When I continue with this, I get:

$a( c_{1}|1\rangle + c_{2}|2\rangle + c_{3}|3\rangle + ...) = c( \sqrt{1}c_{1}|0\rangle\ + \sqrt{2}c_{2}|1\rangle + \sqrt{3}c_{3}|2\rangle + \sqrt{4}c_{4}|3\rangle)$

I am not really sure where to go next. I tried setting the coeffecient before each basisvector equal, like this:

$c\sqrt{1}c_{1} = 0$
$c_{1} = \sqrt{2}c_{2}c$
$c_{2} = \sqrt{3}c_{3}c$
$c_{3} = \sqrt{4}c_{4}c$

The problem her is that since the first part does not contain the vector $0|\rangle$, either c or $c_{1}$ has to be zero in the first equation, and then everything becomes zero, but I know that the annihilation operator has eigenstates.

2. Oct 5, 2015

### strangerep

Is there some reason you didn't start this sum at n=0 ?

3. Oct 6, 2015

### Sandrasa

Yes, because when the annihilation operator works on the state zero, we will get zero by definition according to my book so I thought that there was no point in taking it. But I can see that that would get me on the right track again, but I don't know how I can do it?

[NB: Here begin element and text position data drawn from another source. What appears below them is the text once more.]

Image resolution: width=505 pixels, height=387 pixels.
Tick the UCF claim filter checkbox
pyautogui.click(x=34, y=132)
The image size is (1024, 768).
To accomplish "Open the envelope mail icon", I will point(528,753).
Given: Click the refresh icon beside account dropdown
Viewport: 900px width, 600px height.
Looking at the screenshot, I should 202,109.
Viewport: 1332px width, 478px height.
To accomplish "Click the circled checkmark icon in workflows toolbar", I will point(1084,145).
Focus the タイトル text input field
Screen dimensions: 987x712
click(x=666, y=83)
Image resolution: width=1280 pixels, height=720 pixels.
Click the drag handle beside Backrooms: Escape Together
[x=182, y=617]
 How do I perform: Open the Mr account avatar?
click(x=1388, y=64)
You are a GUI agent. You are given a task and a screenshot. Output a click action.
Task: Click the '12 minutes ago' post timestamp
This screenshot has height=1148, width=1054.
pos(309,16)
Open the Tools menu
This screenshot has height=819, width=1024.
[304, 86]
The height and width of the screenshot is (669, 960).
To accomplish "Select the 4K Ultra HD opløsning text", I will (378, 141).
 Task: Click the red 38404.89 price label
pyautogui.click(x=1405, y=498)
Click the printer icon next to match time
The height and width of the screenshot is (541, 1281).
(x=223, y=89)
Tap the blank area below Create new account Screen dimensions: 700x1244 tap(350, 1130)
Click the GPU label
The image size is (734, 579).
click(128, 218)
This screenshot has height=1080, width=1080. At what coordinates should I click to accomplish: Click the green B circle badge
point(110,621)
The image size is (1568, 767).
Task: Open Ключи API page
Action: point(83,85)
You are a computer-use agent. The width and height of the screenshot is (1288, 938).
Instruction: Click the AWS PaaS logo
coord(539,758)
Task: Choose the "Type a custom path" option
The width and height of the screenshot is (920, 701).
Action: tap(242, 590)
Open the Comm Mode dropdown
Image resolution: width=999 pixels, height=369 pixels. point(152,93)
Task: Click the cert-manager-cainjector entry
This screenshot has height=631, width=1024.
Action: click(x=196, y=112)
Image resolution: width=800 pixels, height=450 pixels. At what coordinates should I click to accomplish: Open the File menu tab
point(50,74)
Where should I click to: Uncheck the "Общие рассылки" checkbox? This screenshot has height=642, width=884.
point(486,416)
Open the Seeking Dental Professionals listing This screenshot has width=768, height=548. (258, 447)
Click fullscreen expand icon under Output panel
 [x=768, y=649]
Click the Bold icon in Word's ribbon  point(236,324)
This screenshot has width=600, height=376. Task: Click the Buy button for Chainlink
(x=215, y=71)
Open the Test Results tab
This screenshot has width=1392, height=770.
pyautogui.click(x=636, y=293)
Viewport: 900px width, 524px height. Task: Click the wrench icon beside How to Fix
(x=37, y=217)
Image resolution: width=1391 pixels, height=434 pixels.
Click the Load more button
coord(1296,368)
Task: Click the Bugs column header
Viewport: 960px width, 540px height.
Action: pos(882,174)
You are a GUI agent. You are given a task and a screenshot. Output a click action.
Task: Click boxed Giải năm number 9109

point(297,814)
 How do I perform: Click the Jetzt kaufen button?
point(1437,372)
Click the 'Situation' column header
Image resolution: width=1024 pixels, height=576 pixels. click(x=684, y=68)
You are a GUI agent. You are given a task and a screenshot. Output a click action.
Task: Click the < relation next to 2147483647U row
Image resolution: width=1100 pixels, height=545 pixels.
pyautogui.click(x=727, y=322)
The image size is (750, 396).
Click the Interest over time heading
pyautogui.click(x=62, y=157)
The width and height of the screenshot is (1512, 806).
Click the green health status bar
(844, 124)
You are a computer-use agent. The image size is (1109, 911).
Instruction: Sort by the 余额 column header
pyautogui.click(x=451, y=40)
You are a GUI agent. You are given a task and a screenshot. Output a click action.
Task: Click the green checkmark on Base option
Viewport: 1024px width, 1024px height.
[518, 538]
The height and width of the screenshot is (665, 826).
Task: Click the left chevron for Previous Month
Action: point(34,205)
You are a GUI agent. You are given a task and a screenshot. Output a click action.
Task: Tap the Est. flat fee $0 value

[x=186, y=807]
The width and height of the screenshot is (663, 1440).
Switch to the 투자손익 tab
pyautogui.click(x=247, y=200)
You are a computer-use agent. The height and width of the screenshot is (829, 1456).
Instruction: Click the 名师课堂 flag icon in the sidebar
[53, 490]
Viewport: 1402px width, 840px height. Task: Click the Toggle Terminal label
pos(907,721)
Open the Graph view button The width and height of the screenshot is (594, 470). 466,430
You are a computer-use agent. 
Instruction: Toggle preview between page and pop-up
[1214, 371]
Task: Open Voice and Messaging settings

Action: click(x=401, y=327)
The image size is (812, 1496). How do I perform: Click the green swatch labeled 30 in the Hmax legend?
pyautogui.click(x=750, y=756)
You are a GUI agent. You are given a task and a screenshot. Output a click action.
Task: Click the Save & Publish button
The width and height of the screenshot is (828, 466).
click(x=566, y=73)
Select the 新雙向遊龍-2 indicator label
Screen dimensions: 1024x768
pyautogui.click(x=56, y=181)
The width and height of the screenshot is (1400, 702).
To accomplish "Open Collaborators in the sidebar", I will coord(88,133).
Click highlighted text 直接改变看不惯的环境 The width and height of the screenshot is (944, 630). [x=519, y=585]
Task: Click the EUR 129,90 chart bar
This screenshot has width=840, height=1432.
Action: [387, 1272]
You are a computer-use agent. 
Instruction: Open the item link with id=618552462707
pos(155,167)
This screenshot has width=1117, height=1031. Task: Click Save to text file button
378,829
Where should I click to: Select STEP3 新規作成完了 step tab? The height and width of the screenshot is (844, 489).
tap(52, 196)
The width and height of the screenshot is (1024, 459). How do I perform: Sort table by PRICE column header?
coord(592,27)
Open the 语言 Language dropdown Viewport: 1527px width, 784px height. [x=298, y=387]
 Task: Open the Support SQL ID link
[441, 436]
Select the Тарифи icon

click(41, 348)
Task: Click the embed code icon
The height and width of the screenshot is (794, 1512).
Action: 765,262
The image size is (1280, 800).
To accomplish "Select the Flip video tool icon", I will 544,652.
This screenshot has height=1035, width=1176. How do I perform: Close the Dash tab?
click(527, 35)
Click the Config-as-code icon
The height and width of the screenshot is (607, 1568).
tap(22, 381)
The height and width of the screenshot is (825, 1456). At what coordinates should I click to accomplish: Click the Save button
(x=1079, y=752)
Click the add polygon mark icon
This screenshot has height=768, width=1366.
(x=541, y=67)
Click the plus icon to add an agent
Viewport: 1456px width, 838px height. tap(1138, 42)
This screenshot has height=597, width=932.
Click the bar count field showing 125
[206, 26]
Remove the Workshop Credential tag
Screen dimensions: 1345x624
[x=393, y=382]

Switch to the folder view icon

But by taking the sum from n = 0, I end up with $c_n = c_{n-1}\frac{c'}{\sqrt{n}}$, where c' = $\frac{1}{c}$. And now I'm not really sure what to do next. Can I just put this in my expression for $|V\rangle$ and call that an eigenstate with c' as the constant? It doesn't look like the expression I found for the eigenstate, which was $|V\rangle$ = $c_{0}$ $\sum\limits_{n=0}^\infty$ $\frac{c^n}{\sqrt{n!}}$$|n\rangle$ in my notation. I tried writting the expression I found out, but then I got something like:
$c_0 + \frac{c'c_0}{\sqrt{1}} + \frac{c_0c'^2}{\sqrt{2}} + \frac{c_0c'^3}{\sqrt{6}}$. It sort of looks like the equations I got in the start, but I'm stuck in trying to get to one place from the other. Any hints?

And thanks for the help!

4. Oct 6, 2015

### strangerep

In your "relevant equations", you didn't write out the action of the creation operator $a^*$. E.g.,
$$a^*|0\rangle ~=~ ~?~$$$$(a^*)^2 |0\rangle ~=~ ~?~$$etc. Try to express each term in your sum for $|V\rangle$ in terms of $a^*$ acting on the vacuum.